Don’t pay someone else to do it for you! If you’re willing to get your hands dirty and learn a thing or two along the way, DIY computer repair is a great little hobby that will save you hundreds on support when you pay 3-4 times more than the cost of a replacement component for technicians.
Read on to learn about 4 easy repairs anyone can do. If you want to get to know the insides of your computer, don’t forget to check out our great guide to PC hardware as well.
So you’ve launched the Memory Checker. memory and find out that bad memory was the cause of your random blue screen of death? Or maybe you just think your computer has been running a bit sluggish lately? Well, fear not — upgrading or replacing the memory on your PC is the easiest of all the repair jobs you can do.
The hardest part of replacing memory is figuring out what kind of memory you need. Luckily, Crucial.com comes to the rescue with a simple memory scan app for Windows and Mac. Just download it, run it, and it will tell you what memory your machine is using (which you can buy from Crucial.com, of course).
When the scan is complete, you can click through to get a very detailed report outlining all of your upgrade options. In fact, I can upgrade my iMac to 16GB of RAM for just £143! Deal!
To physically replace the memory, open the case. The memory slots will be right next to the processor. Each end of the sticks will have white latches that you pull outwards to free up existing memory. Pushing the memory back can sometimes take a little effort, so make sure you get it right and then press either side next to the latches. It should click into place and the latches will snap into place on their own, although you may need to lock them.
If you turn on your computer and it makes a terrible beep, you probably just plugged it in wrong. Watch a YouTube video on how to replace the memory before you try it, and remember to touch the heatsink or always use an anti-static wrist strap when handling memory.
Hard drive replacement
If your hard drive has failed, then replacing it is the easy part — getting your data back and restoring everything from backups is the harder part. Luckily, we wrote a lot of articles last month about physically replacing hard drives and fantastic free backup solutions, so be sure to check them out:
- How to replace a hard drive
- 5 things to consider when installing a SATA hard drive.
All you really need to know is the type of hard drive you have and whether your motherboard can handle SATA. An article I wrote about adding a second hard drive will help you understand if you have the right connections.
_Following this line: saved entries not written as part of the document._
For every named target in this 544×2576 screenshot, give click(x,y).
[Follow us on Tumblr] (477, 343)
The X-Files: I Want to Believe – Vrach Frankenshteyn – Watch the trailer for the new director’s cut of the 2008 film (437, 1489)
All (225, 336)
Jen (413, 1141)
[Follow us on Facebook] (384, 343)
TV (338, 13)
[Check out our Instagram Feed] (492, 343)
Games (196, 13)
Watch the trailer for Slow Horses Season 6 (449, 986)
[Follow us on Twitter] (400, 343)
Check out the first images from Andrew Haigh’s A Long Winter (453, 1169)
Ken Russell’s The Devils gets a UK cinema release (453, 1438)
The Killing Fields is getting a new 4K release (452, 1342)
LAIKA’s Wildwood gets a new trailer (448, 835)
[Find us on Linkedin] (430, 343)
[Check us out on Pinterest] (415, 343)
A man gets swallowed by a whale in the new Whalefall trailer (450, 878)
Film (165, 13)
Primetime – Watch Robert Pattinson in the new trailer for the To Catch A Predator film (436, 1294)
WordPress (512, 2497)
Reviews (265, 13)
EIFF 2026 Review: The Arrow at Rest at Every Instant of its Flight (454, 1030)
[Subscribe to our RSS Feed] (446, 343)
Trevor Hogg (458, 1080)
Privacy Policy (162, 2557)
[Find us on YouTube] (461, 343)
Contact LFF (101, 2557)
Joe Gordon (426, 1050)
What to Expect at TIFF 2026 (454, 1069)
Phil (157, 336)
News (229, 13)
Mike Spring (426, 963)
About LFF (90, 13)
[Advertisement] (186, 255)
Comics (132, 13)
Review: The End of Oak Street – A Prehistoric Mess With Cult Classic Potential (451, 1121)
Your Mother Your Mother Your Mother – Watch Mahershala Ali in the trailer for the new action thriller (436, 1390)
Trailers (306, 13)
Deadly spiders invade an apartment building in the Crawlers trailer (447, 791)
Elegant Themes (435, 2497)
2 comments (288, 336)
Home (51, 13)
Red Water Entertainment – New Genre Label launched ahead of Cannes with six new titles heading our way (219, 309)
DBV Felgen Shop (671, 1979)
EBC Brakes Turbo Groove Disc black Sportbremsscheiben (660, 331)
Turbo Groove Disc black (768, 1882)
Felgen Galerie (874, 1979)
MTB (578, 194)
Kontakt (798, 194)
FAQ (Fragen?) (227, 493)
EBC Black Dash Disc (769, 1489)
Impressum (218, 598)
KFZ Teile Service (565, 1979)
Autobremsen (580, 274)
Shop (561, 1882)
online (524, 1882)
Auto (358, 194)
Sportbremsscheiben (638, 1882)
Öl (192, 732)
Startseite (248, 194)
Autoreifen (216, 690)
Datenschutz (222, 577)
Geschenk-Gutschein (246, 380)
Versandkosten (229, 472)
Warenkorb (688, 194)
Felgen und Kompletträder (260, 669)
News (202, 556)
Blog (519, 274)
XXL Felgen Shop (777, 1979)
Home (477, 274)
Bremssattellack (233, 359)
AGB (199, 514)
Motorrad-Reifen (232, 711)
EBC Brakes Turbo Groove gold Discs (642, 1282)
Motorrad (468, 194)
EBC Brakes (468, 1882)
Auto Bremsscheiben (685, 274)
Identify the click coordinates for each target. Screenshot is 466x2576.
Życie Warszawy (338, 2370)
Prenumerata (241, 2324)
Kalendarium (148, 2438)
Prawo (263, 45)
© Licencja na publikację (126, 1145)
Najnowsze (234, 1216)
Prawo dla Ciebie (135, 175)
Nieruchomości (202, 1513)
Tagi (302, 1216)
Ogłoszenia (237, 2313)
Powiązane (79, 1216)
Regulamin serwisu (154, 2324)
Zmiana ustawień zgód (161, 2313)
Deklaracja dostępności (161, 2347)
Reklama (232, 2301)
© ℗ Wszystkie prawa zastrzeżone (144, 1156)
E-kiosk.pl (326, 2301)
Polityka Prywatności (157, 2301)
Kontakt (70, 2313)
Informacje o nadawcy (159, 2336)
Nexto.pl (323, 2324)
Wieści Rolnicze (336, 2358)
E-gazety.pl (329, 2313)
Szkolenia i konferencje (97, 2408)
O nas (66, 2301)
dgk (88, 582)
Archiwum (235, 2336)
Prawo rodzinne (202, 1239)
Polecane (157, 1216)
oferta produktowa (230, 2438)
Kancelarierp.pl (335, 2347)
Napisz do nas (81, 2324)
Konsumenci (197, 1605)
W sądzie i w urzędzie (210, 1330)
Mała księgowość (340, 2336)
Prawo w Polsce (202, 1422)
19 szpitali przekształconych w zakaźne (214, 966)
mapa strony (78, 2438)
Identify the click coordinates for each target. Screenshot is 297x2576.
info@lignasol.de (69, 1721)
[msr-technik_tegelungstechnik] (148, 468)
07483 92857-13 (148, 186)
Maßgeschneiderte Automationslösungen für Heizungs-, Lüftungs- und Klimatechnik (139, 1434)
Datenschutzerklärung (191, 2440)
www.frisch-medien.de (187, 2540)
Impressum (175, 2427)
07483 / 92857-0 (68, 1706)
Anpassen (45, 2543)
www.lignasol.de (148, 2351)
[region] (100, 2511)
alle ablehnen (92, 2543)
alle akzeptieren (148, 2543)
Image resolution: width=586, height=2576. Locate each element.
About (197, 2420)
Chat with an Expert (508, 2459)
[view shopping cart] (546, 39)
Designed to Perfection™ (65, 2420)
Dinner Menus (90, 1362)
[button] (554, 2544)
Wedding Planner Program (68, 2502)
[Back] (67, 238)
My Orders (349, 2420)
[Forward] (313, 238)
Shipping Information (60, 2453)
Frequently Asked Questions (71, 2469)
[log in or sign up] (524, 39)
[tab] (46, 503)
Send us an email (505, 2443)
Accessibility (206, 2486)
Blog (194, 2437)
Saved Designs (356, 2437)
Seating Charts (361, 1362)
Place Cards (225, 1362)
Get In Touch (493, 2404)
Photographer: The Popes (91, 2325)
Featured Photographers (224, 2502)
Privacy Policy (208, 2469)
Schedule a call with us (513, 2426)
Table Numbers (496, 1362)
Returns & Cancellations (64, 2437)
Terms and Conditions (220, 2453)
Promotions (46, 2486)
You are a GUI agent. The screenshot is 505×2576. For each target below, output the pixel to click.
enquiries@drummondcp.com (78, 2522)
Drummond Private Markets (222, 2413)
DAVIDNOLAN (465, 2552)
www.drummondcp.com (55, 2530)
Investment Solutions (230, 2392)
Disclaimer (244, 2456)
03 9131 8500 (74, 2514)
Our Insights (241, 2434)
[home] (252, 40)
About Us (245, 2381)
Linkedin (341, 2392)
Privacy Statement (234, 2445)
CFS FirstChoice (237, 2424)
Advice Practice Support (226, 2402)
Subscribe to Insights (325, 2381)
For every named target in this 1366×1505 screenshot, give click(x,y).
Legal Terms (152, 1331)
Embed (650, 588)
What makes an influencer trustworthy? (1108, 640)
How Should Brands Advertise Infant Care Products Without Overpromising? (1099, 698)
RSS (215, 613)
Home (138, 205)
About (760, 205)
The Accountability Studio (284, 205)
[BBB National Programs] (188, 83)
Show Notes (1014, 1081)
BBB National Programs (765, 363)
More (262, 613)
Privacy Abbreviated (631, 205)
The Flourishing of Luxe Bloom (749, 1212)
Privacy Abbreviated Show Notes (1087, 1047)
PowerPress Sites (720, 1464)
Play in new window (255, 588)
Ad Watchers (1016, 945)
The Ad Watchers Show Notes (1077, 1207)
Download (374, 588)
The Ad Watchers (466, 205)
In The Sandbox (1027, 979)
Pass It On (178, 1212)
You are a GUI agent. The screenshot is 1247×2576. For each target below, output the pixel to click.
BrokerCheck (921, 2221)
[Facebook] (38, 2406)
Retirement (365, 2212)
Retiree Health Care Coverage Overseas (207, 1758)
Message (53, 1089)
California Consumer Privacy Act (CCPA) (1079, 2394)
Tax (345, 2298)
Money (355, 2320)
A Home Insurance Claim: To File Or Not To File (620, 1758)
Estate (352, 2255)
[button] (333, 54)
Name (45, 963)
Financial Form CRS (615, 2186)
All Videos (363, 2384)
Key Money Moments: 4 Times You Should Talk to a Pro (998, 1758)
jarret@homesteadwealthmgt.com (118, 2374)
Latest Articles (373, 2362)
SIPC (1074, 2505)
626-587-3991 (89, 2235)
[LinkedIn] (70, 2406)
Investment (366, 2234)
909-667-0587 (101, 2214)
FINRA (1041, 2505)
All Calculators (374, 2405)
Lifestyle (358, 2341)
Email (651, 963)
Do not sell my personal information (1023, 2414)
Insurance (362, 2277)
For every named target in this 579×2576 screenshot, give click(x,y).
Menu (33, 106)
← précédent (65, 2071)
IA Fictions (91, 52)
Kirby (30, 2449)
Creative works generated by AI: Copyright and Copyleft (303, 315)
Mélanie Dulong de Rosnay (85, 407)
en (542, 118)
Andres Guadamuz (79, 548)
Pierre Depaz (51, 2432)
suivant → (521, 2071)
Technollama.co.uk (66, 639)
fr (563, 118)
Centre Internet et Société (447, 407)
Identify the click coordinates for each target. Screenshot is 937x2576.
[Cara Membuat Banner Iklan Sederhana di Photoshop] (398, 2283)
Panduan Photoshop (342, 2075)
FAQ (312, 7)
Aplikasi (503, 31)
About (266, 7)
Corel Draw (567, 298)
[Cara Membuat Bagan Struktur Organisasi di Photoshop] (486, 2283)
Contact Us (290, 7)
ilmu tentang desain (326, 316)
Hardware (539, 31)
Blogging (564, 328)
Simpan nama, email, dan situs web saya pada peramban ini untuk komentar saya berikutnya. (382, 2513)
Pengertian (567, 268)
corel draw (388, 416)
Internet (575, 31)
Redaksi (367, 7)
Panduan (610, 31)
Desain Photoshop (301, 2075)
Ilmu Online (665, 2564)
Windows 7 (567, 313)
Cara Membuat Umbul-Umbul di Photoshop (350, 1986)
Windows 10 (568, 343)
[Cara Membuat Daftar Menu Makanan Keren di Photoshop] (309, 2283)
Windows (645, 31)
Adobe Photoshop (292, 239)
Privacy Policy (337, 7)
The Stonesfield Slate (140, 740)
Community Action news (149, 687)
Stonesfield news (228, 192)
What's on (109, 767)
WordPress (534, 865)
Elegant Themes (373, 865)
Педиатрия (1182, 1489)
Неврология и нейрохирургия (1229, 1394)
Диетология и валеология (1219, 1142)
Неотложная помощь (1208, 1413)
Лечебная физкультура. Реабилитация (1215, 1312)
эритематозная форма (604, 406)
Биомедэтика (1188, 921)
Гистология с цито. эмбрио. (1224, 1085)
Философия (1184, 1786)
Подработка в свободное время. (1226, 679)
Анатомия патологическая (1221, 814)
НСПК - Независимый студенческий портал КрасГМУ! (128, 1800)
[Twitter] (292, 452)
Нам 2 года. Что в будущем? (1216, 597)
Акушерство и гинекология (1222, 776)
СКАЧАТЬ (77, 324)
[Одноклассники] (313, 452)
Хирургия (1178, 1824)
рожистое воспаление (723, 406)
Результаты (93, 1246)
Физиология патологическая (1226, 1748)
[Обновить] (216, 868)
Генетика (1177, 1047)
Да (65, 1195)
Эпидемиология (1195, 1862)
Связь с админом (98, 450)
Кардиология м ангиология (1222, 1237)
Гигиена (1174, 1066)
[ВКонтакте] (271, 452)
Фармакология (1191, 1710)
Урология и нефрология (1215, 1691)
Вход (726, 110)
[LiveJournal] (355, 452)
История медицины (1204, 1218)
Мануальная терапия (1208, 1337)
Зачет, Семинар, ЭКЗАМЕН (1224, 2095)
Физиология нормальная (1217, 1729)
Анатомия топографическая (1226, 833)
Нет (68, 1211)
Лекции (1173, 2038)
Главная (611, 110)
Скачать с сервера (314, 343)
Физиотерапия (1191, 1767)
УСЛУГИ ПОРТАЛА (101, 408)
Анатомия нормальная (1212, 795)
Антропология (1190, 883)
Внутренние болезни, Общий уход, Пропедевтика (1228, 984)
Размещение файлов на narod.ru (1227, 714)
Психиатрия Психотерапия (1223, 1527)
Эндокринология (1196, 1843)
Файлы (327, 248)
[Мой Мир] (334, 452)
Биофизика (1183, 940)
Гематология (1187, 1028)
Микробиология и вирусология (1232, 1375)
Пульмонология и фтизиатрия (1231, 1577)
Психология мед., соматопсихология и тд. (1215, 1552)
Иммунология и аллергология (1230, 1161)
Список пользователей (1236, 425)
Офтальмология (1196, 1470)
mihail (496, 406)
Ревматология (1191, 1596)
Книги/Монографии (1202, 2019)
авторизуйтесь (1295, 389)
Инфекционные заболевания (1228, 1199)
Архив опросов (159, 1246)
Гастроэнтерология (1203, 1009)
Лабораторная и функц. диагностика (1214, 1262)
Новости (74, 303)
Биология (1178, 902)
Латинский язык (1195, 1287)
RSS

Replacing the power supply
The most common failure in any computer is the power supply, but it’s a fairly easy replacement process. Unless you have a very small form factor or general purpose PC, ATX power supplies are pretty much the same. When buying a replacement, there are a few simple things to check:
- That the output power will be sufficient. Unless you’re running a huge gaming rig, 400-500W is more than enough.
- That you have enough connections for all your devices.
- That you have connections for your motherboard and graphics card.
Although, in principle, any modern power supply works with your PC — the only problem I have ever had is trying to retrofit an old power supply that was in my modern PC.
Start by opening the case and identifying all existing locations where the power supply is connected. Each of your physical drives (hard drives, DVDs, etc.) will have connectors connected to them, as well as one large one to the motherboard, and possibly a few more that will provide power to your graphics card. These are the little ones that will be difficult, so you can write down where and where. The PSU itself will also be screwed into the case, usually with 4 screws you can find right around when the big black power cord plugs into the case. Lay the case on a flat surface so it doesn’t fall down and hit your motherboard when it’s cancelled.
Word of warning: NEVER attempt to repair the power supply itself. If it’s broken, throw it away and get a new one. These things store a lot of energy in their capacitors for a long time after being turned off, and they can cause a very serious shock.
As you can see, there are some PC repairs that you can easily do yourself and that is a learning experience. Personally, I’ve been tearing apart computers and upgrading them since I was 10 — my only motivation was to put them back together until dad came home! Sometimes things don’t work and that can be very frustrating. For this time, a spare computer and a quick Google search can be a life saver. Just be careful not to touch other parts and never push anything in.